Levine (2015) describes how in working with children and grandchildren of holocaust survivors clinically he has noticed symptoms of generalised anxiety and depression. They have described specific and often horrific images and emotions about events that seem real but could not have happened to them. Levine was able to confirm that these had happened to the parents. Parents and grandparents had not shared these memories with their children but the children were experiencing these traumatic memories as their own. Native American tribes tell that the suffering of the father is carried forth for four generations (some tribes say 7). Levine’s view of the transmission across time and space of procedural traumatic body memories is a downside to being able to transmit and receive survival information. Rupert Sheldrak carried out many different experiments that show ‘generational field effects’ in what he calls morphic resonance. In one experiment a strain of mice was taught to run a maze in Sydney. Mice of the same strain born and raised in New York were run through an identical maze and they learned the maze at a statistically significant faster pace. This supports the chances of humans transmitting emotionally significant survival information. Generational transmission is a compelling idea that is clinically relevant and should not be ignored.

References

Armstrong, T. (2019). The human Odyssey: Navigating the twelve stages of life. Courier Dover Publications.

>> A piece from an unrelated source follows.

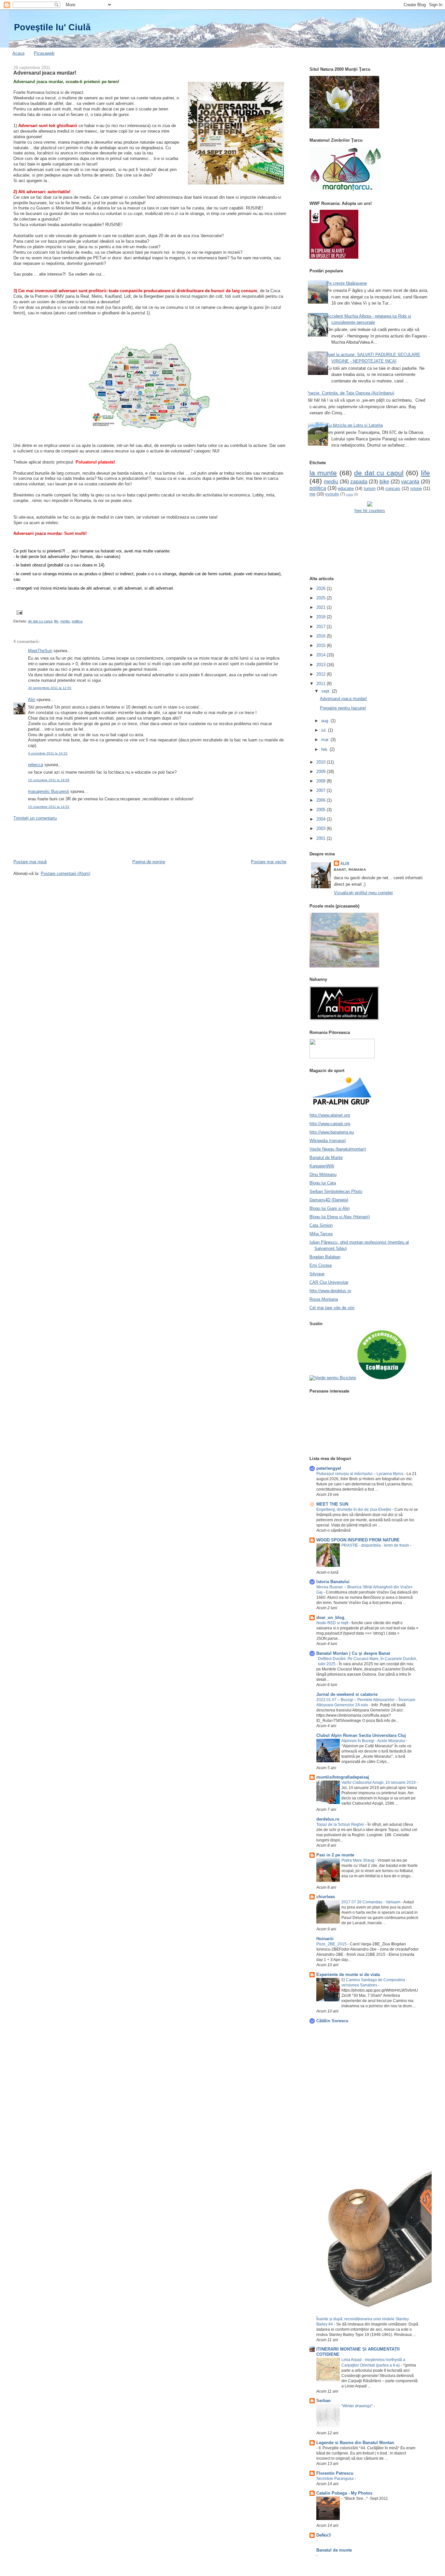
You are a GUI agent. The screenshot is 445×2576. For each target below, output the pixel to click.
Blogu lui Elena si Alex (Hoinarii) (339, 1216)
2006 (321, 800)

Boyce, D. W. (2019). The orchid and the dandelion: Why sensitive people struggle and how all can thrive. Pan Macmillan.

Cozolino, L. (2021). The development of a therapist: Healing others – Healing self. W. W. Norton & Company.

Hübl, T., & Avritt, J. J. (2020). Healing collective trauma: A process for integrating our intergenerational and cultural wounds. Sounds True.

Kolk, B. A. (2015). The body keeps the score: Brain, mind, and body in the healing of trauma.

Levine, P. A. (2015). Trauma and memory: Brain and body in a search for the living past: A practical guide for understanding and working with traumatic memory. North Atlantic Books.